Thursday, December 1, 2016

NEW MEXICO DIARY -- R (Siri - Jambo Cafe - a desert rat)




A friend, greatly accomplished in the culinary arts, recommended that Julie and I eat at the Jambo Café, a restaurant specializing in African-Caribbean food. This café is located at a mall thirty blocks to the south of the downtown area and, so, we had to drive. I asked Julie to program her telephone to find the place for us.

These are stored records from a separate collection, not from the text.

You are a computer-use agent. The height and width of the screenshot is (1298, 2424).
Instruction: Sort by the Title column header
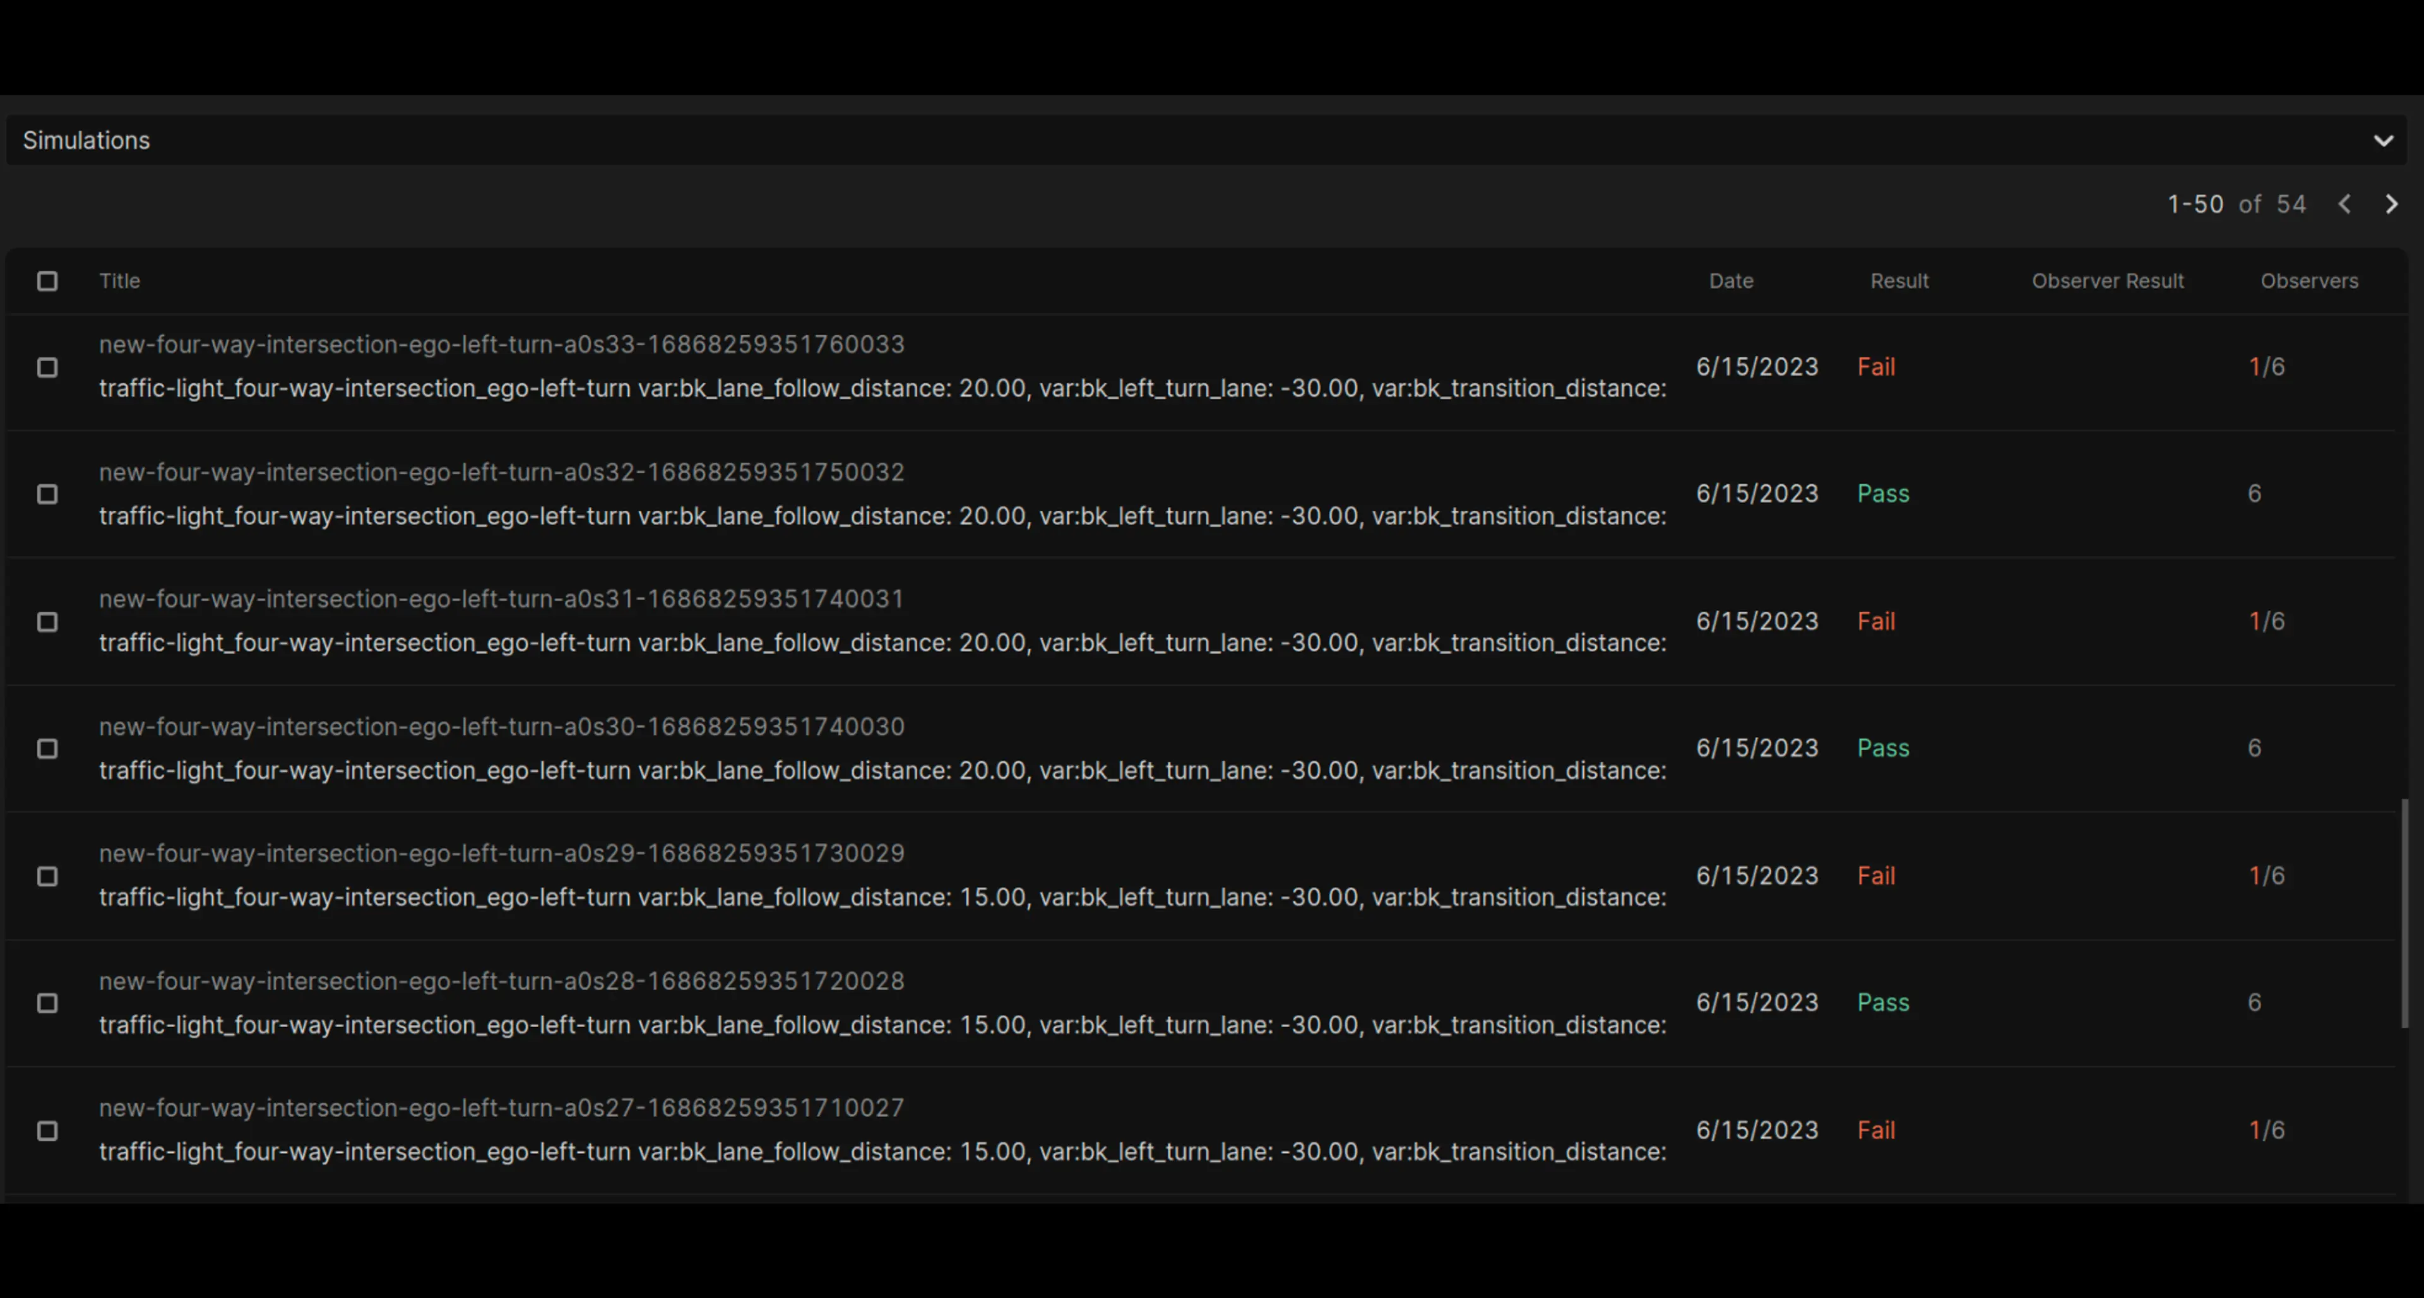click(x=120, y=281)
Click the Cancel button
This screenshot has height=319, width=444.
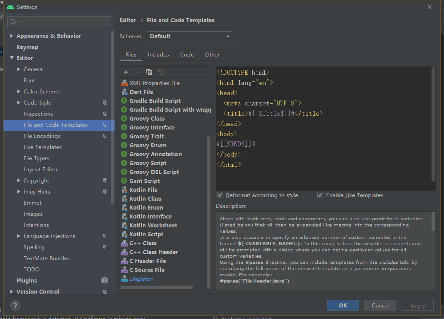tap(380, 305)
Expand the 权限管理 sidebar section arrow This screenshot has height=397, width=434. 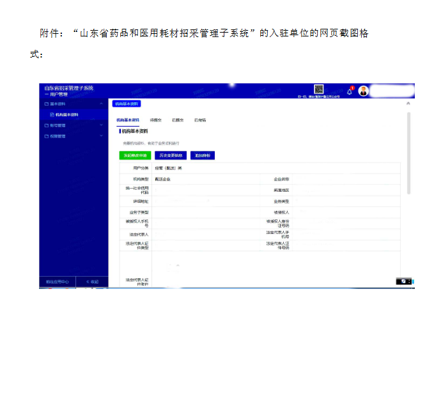tap(101, 136)
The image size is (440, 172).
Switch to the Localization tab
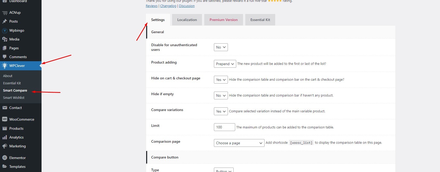pos(187,20)
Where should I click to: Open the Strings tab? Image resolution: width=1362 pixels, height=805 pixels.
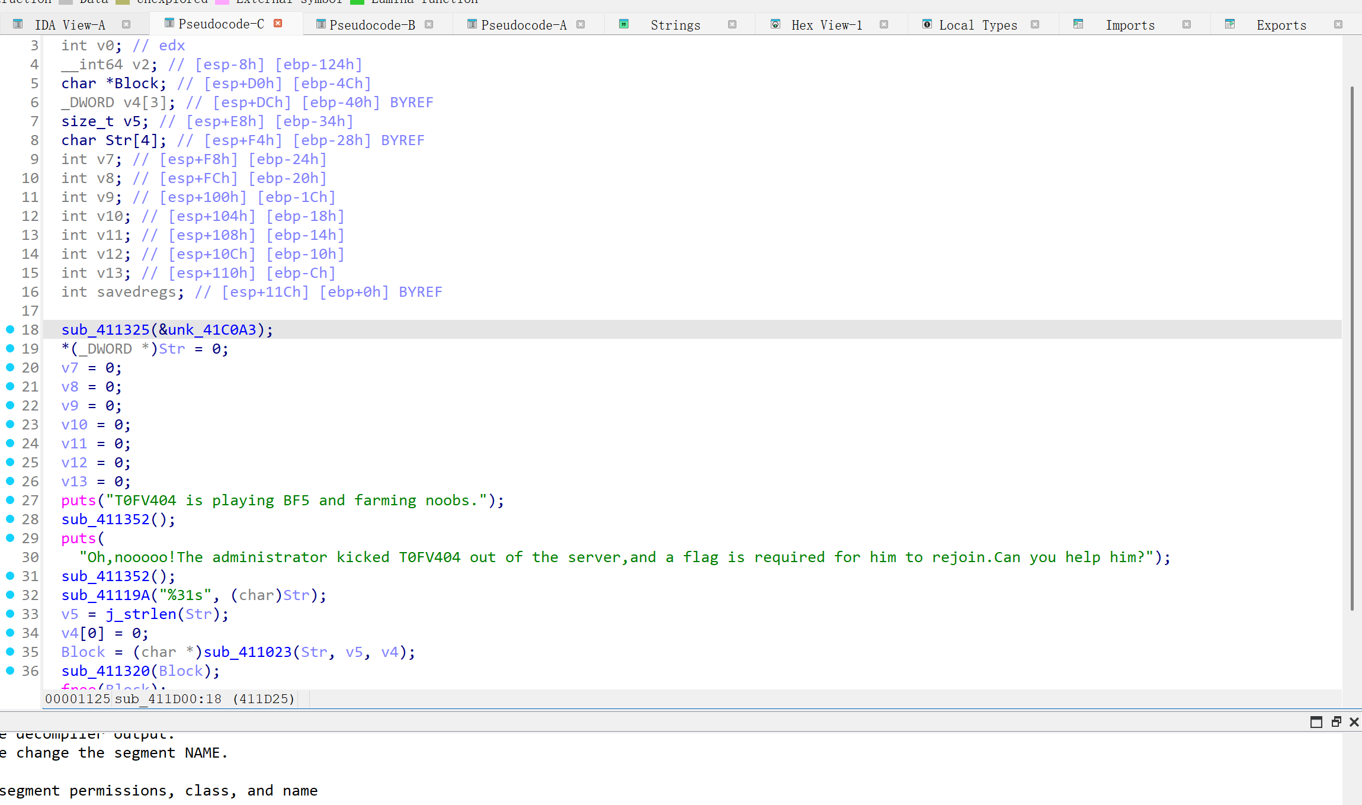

By map, the route was simple enough. The strip mall was located on Cerrillos Road and I knew how to reach that road – it was simply matter of turning onto the street outside the hotel and, then, continuing southward, veering right at each place where the road branched. But the telephone had a different idea how to reach restaurant: only a block away from the hotel, the phone ordered me to turn sharply right and follow a drainage ditch to the west. Soon enough, we had left the downtown behind and were driving through residential neighborhoods of old brick houses, utilitarian neighborhoods crouching along bleak-looking railroad yards. The phone demanded that we continue in this direction for many blocks, through a number of intersections, heading outward toward what seemed the outskirts of town. Then, the phone directed another sharp right onto an even narrower and more improbable street, a lane passing between Montessori schools and little real estate offices, then, limping over speed bumps past public schools – the homes were all one story, only three- or four-room structures spread across the treeless desert. After driving stop-and-start through this neighborhood for twenty blocks, I came to Cerrillos Road, a limb of the street passing by the hotel to the north. Some orange barrels blocked one of the turn lanes and I could see traces of construction along the road, but traffic was flowing efficiently. To the left, an unprepossessing strip mall stretched across a parking lot – Jambo café was crushed between the Hobby Lobby and PetSmart.

We were early notwithstanding the circuitous drive and, so, we looked at some relics and Africa-themed knickknacks in the Jambo import store on the other side of the Hobby Lobby. There was an exquisitely carved Dogon door and some chimeras – old African wood effigies assembled to sit atop new pedestals floridly carved in ebony-colored wood. Julie bought a few wicker-woven animals, a giraffe, a hippo, and an elephant – these figures could be used as anchors for a key chain. Stacks of Jambo café cookbooks were piled by the cash-register.

The Jambo café itself was crowded, an aromatic space densely packed with tables, dimly lit with a few tapestry-like hangings on the wall. The waiter was flamboyantly gay with his long hair tucked into a samurai bun at the back of his skull. It was our last night in Santa Fe and so we ordered extravagantly: first, the waiter bought a saucer with some cornmeal, water, and oil, then, we drank cocktails made from colored liqueurs. We asked the waiter to bring a bottle of Goats Do Roam wine from South Africa and, then, as starters, a cup of cocoanut shrimp bisque soup for me and plantain crab cakes for Julie. I had a combination plate with coconut chicken curry, goat stew, and a lentil stew. For dessert, I had mango cobbler with ice-cream. Julie had date coconut flourless chocolate cake with whipped cream. Everything was very good, the flavors in the food reminding me generally of Indian cuisine. It was a Monday night, but the restaurant was full to overflowing and very convivial. When we left, a half-dozen couples were waiting for a table and one of the cooks was standing on the sidewalk in front of PetSmart smoking a cigarette.

A desert rat with antalgic gait staggered across the parking lot. He was carrying a backpack and had a poncho patterned like a Navajo rug cast over his shoulders. He asked me for money and I gave him two dollars in quarters that were weighing down my pockets. I couldn’t get that change through security.

Out of the Mall parking lot, I turned right and drove on Cerrillos Road straight downtown to the hotel. No turns were required until I reached the Hilton on the Plaza.


  1. Jamba regularly ranks #1 Santa Fe restaurant on TripAdvisor.